Raspberry Pi Docker Cluster

I’ve always wanted to experiment with clustering technologies, I tried setting up a kubernetes cluster however that ended in failure. For this next experiment, I went with something simpler to deal with, docker swarm. Since docker and swarm are supported on raspberry pi’s, and since i had a number of raspberry pi’s not in use, I decided to use them for the cluster.

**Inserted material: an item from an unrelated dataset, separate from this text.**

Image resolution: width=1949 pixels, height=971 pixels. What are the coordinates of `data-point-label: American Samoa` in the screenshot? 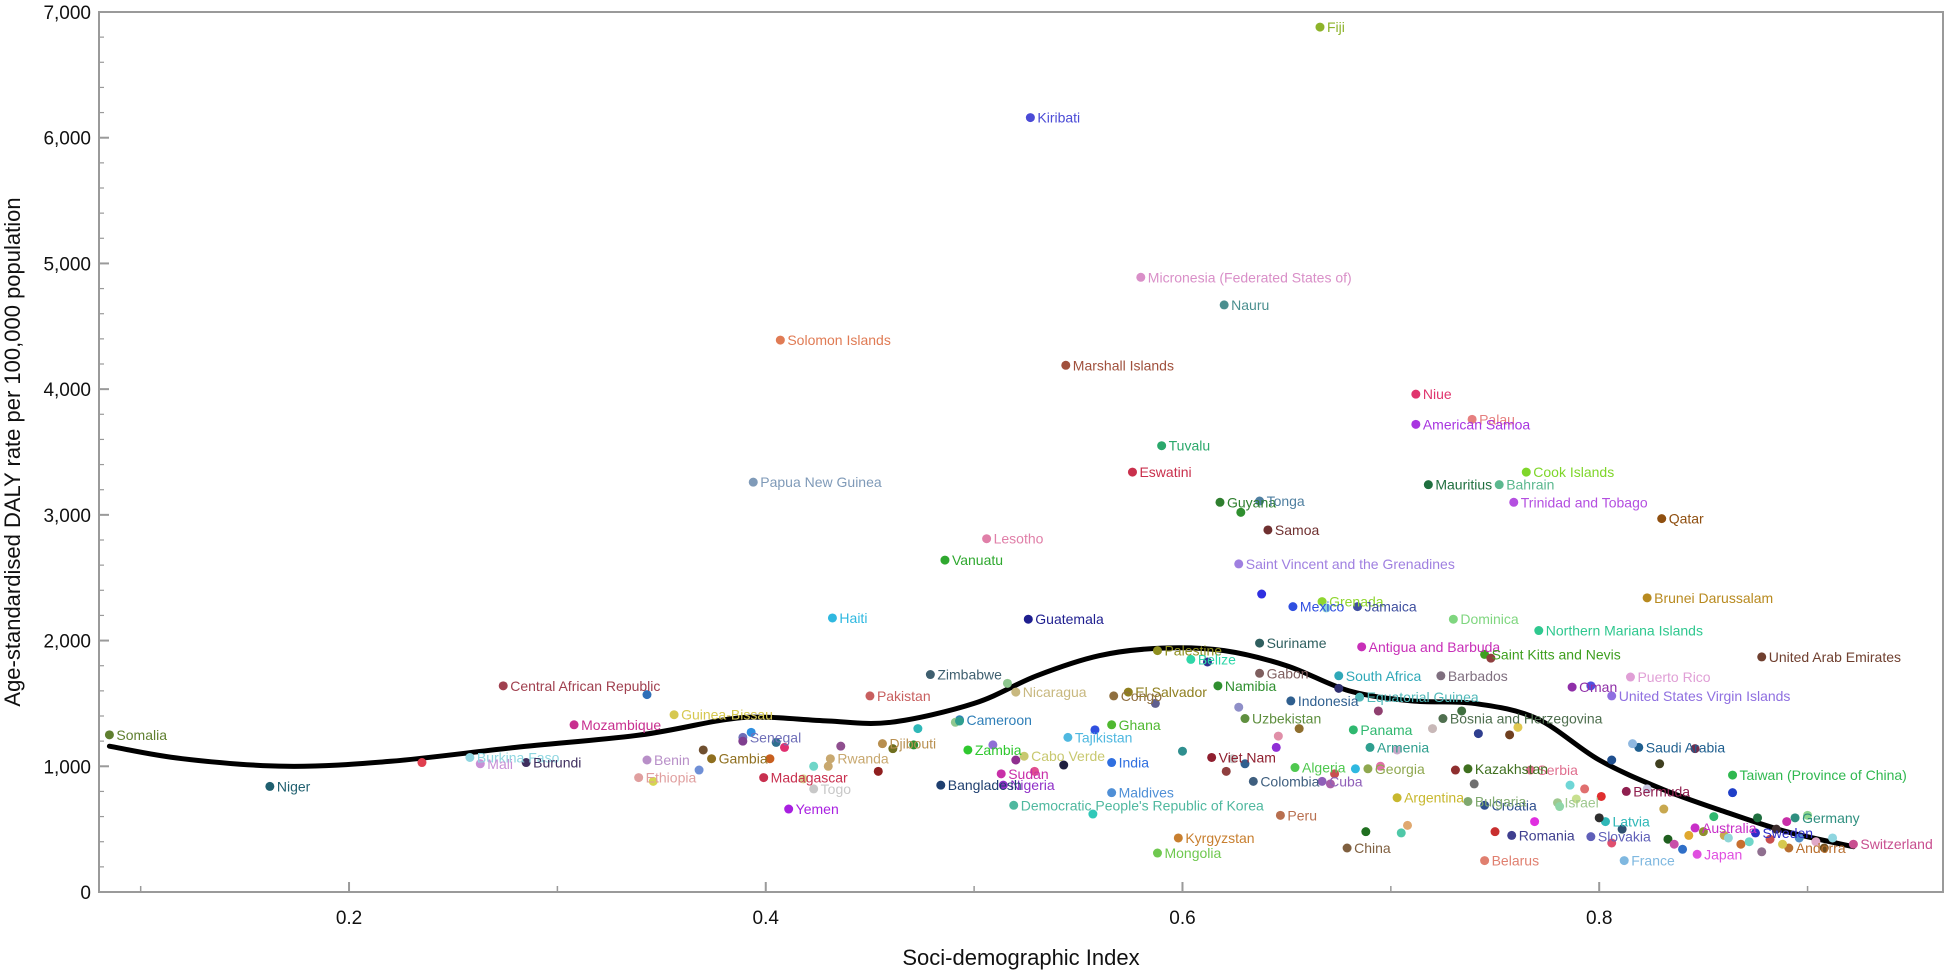 It's located at (1477, 424). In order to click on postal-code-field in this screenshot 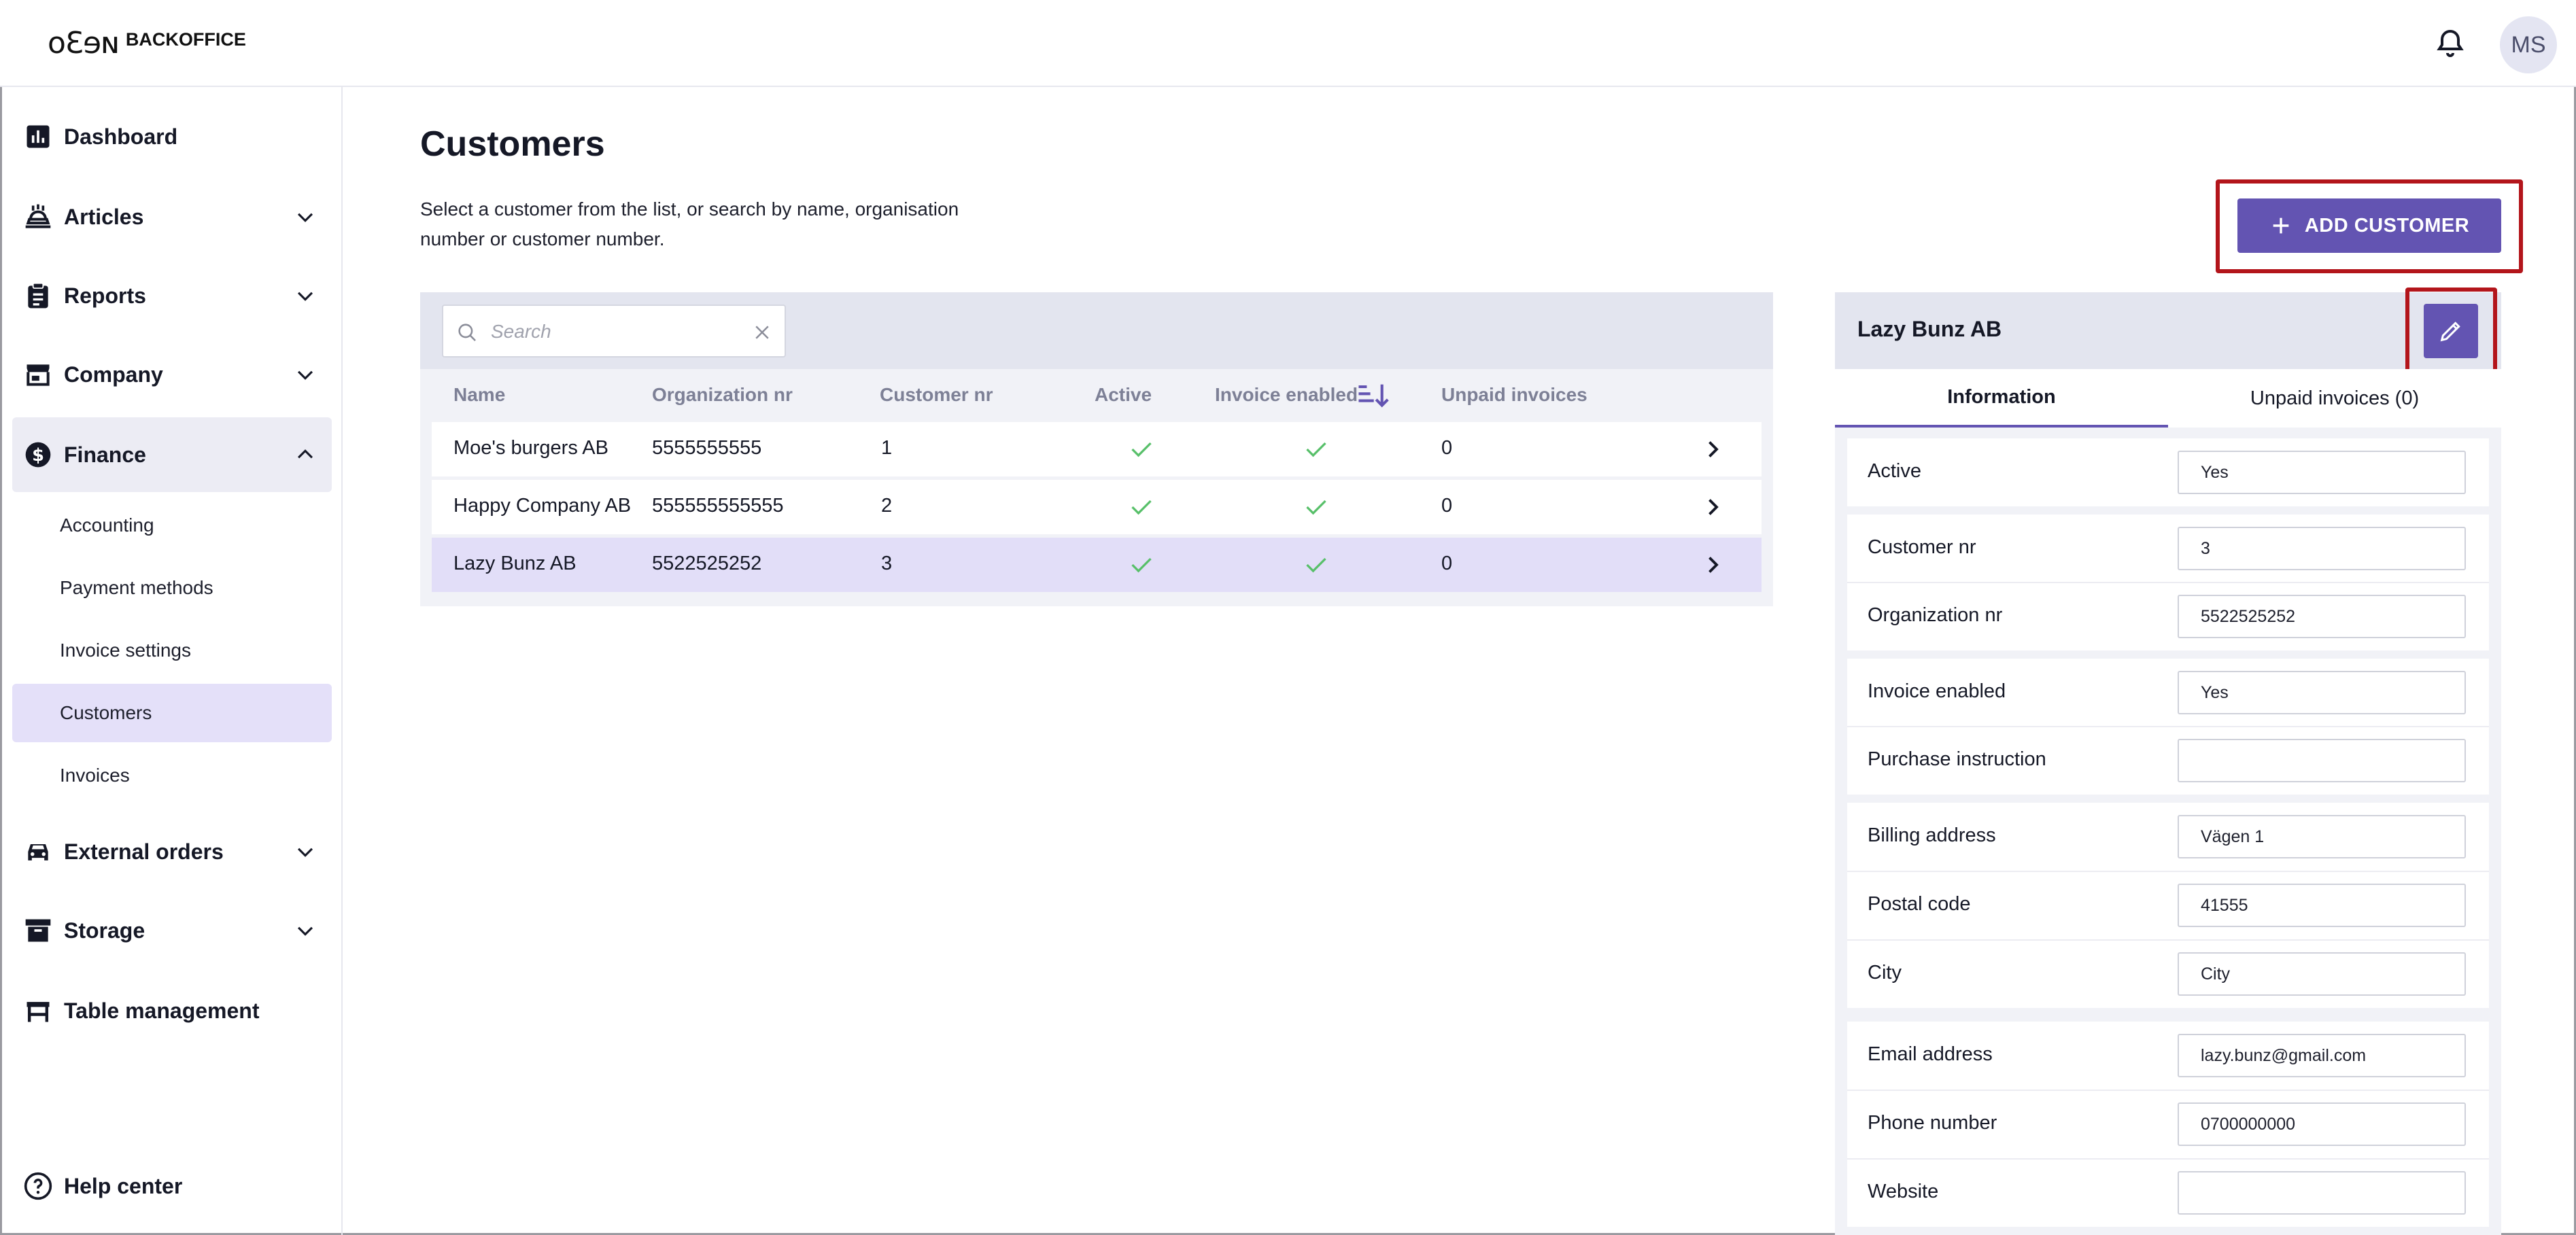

I printed a 2U rack mount kit for raspberry pis. I felt like this would be the perfect time to make use of it. I racked up 2 raspberry pi 3B+ units with POE hats (more on that later) and went to use those for the docker cluster. I added Samsung 32GB micro sd cards for storage.

POE Power

With the PIs all in a rack, I wanted to minimize the cables going into the rack and make it easier to put them in the rack unit and pull them out. The side power connector on the Pis is sub-optimal for this. I picked up 2 RPI 3B+ and POE hats to cover this use case and they BARELY fit in the rack mount unit, but they did fit.

NFS Storage

Since raspberry pis aren’t well known for having a strong storage system, I searched for a better way to take care of storage for the cluster. I figured using my unRAID NAS would be a great way to handle centralized storage. This way all nodes could access data for all containers as the containers move between nodes. This needed a version 3.2 and higher docker compose file, however it worked well for getting the containers running.

---
version: "3.2"

volumes:
  ircd_nfs:
    driver: local
    driver_opts:
      type: nfs
      o: addr=192.168.1.123,nolock,soft,rw
      device: ":/mnt/user/Settings/Inspircd"
  anope_nfs:
    driver: local
    driver_opts:
      type: nfs
      o: addr=192.168.1.123,nolock,soft,rw
      device: ":/mnt/user/Settings/Anope"
  anope_nfs_data:
    driver: local
    driver_opts:
      type: nfs
      o: addr=192.168.1.123,nolock,soft,rw
      device: ":/mnt/user/Settings/Anope/data"

Problems

While the software setup was simple enough, it was not without its downfalls. The POE power that was thought to simplify things, had issues, the classic micro sd card issues reared their heads, and with those I even ran into NFS issues and docker issues.

POE Power

I ran into multiple times where one of my POE powered nodes would drop out of the cluster and require a manual reboot after a low power situation from the POE power. This became a problem as I learned not to rely on the cluster due to the potential for it to crash without warning and the inability to SSH in and reboot the nodes made it that much harder to restore service.

Micro SD Card Issues

Alas, the classic problem with Pis, I ended up having to reinstall one of the Pis a few times due to micro sd card issues, and once I had the best micro sd card in there, things began to work better, however the fact exists that micro sd cards are not the best form of primary storage, and if I’m looking for a long running machine with minimal maintenance, they may not be the best form of storage. Due to my NFS setup, I didn’t have to worry about application data loss, however the NFS caused its own problems.

Docker Issues

I ran into issues on the manager node where the tasks.db file would get too large and lock up the entire cluster. There is a GitHub issue related to this and a simple enough fix, however

NFS Issues

Rebooting the NAS providing the NFS share caused problems across the cluster, requiring a reboot of every node to solve. This proved that the storage solution i thought I had was actually not a solution, but moving the problem elsewhere. While I knew the NFS would be a single point of failure, I didn’t realize that none of the nodes would survive the NFS server being rebooted.

Successes

The raspberry pi docker cluster was a success at proving the viability of the docker swarm stack and simple OS setup that I had used on the Pis. The systems were easy enough to setup and add to the cluster. It also showed that I needed a more fault tolerant system for storage as the NFS server requires restarts from time to time, and I didn’t want to restart the entire cluster each time that occurs, and the raspberry pi doesn’t have the best storage engine to handle something like gluster.

Conclusion

In the end, I used what I learned from the raspberry pi cluster to build an x86 virtualized docker cluster. This used docker-swarm in the same way as the raspberry pi cluster, however it used gluster for the storage, sharing storage between all 3 nodes and synchronizing it. By using x86, I can avoid building my own arm based containers, by using gluster for storage, I avoid the NFS connection issues, and with the virtual machines, I can avoid the problems I encountered from the raspberry pi hardware.